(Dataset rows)
_ _ _

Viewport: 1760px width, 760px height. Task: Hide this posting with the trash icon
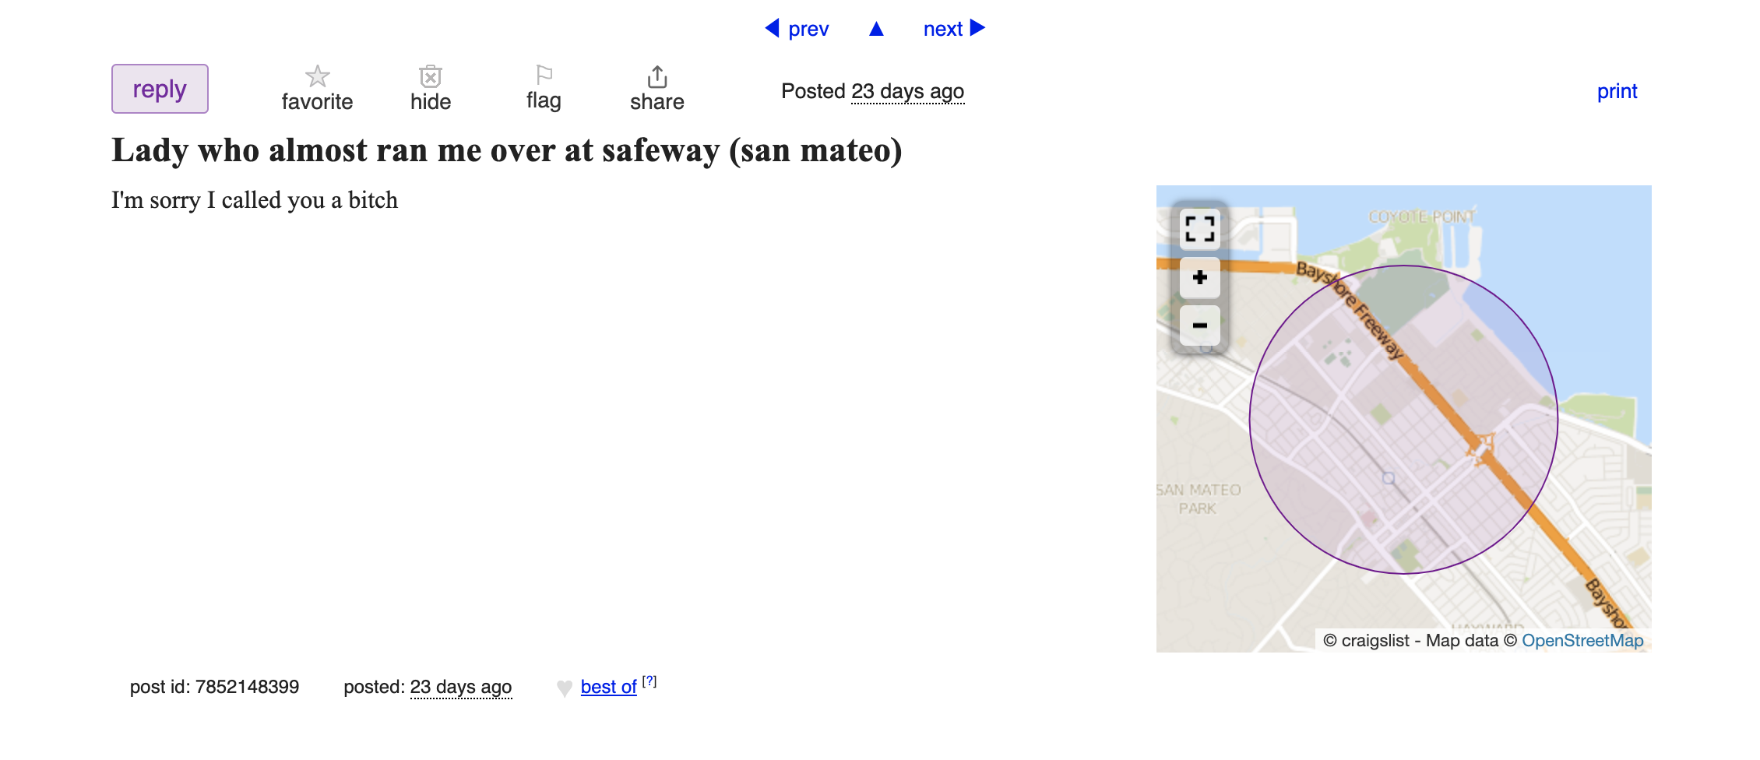click(431, 76)
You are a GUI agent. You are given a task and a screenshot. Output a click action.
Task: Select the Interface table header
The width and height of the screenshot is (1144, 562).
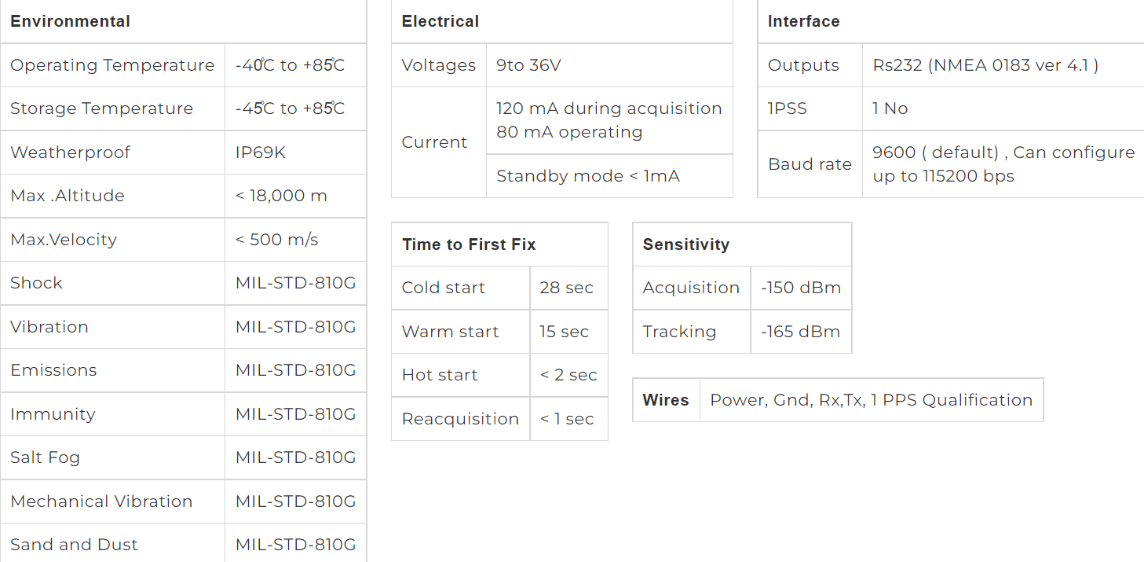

_ _ _

### WRITTEN TASK
How many lines in the records above contain the string "screenshot", where case counts? Reply with the number alone.

### RESULT OF THE EXERCISE
2